Requirement: Lines in which "Select" appears should be pulled from the data below.

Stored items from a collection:
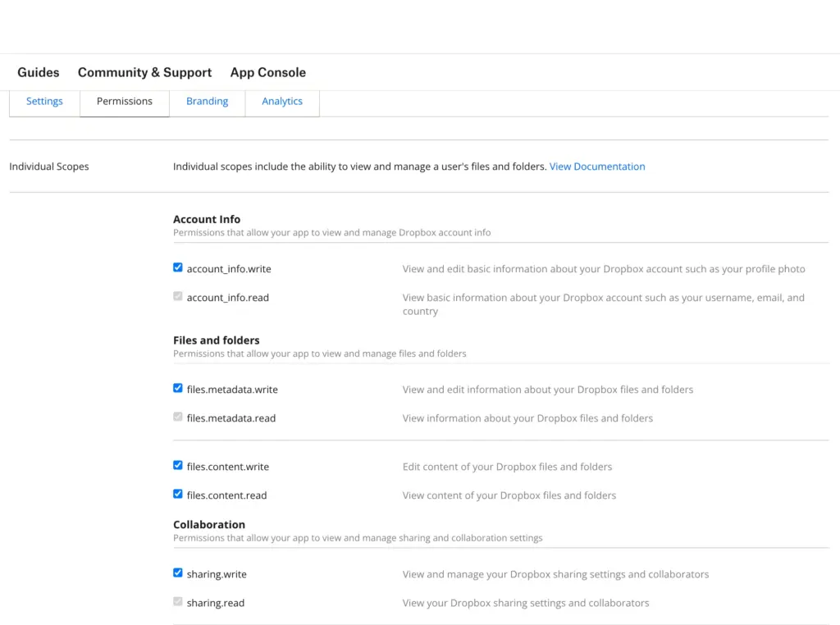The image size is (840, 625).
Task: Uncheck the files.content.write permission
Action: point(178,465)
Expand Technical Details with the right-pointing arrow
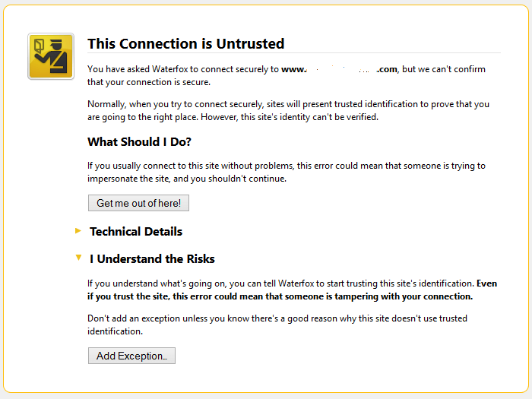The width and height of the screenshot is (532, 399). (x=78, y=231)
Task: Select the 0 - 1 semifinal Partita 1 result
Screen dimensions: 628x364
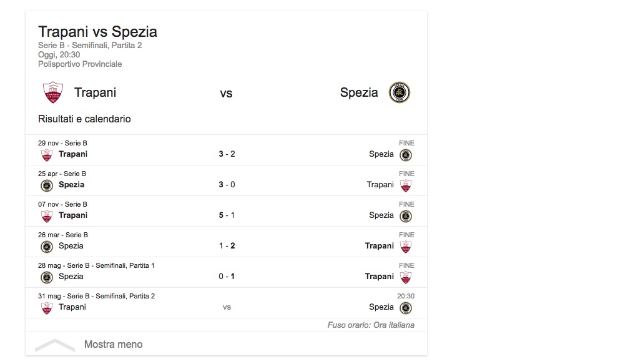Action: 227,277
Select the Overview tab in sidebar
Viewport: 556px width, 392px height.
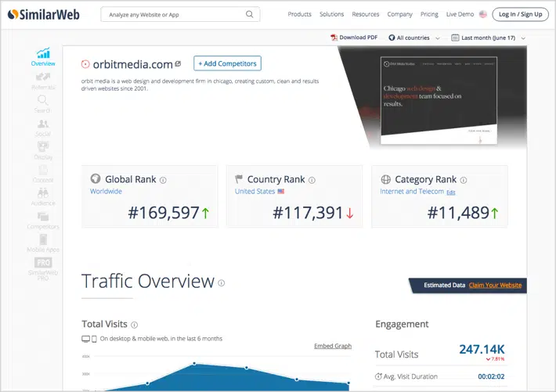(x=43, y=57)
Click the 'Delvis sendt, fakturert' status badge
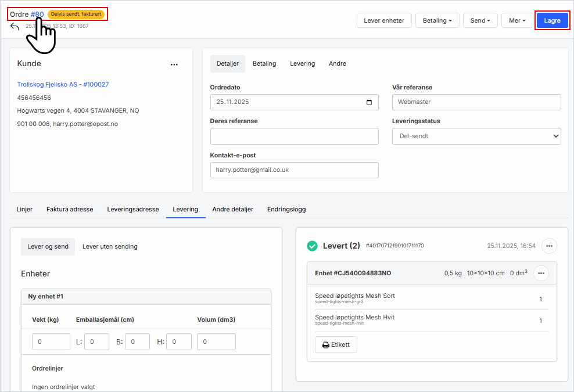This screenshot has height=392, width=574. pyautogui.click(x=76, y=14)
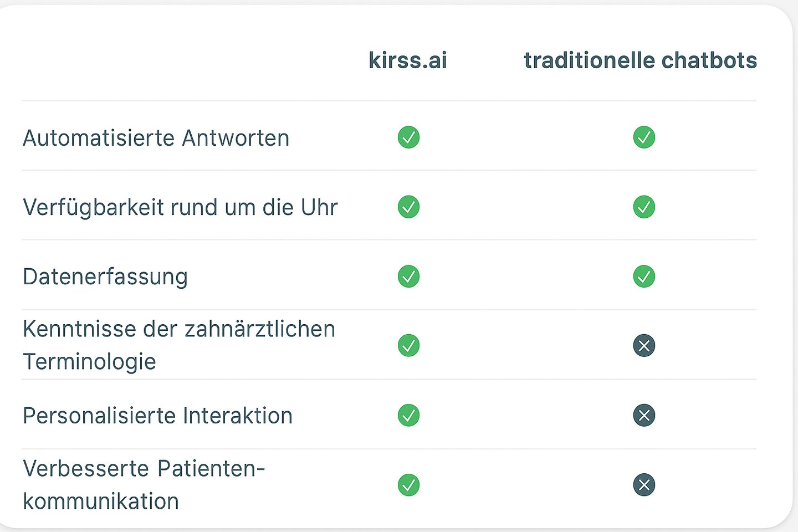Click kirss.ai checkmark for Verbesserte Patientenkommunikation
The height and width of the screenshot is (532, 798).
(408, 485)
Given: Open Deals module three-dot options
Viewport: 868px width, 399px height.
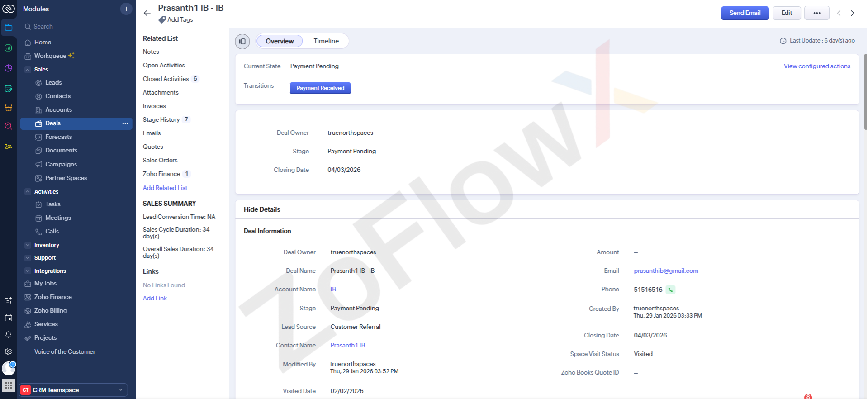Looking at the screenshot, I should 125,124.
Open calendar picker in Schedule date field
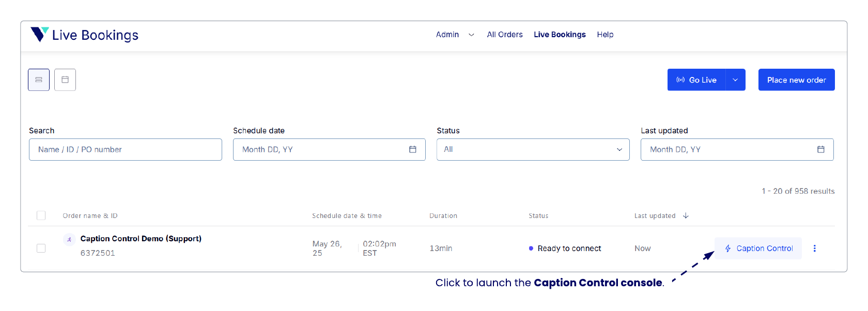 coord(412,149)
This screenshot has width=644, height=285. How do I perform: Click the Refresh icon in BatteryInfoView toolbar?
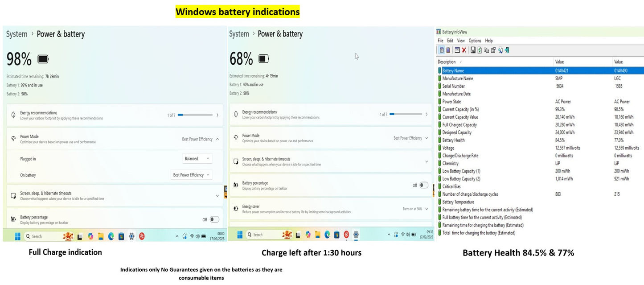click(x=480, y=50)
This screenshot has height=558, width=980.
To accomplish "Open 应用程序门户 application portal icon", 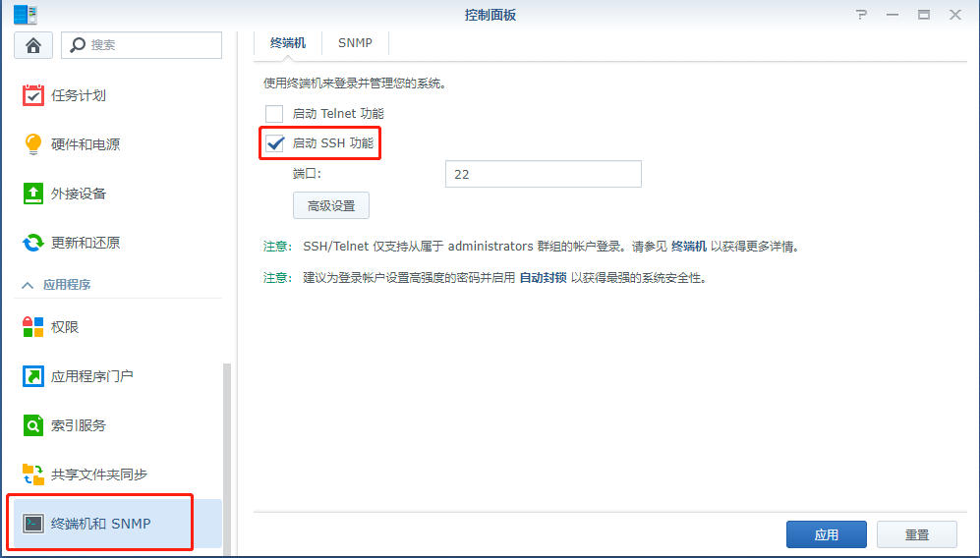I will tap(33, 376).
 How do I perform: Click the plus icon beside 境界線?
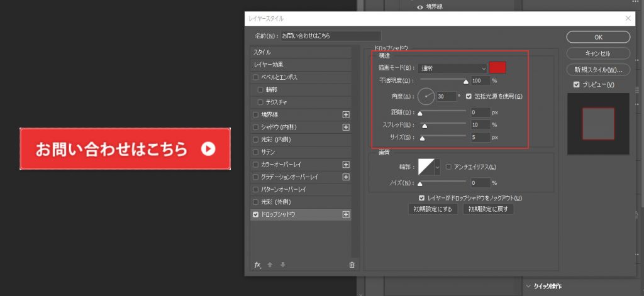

Solution:
Task: Select the 0 - 1 semifinal Partita 1 result
Select the Overview tab in sidebar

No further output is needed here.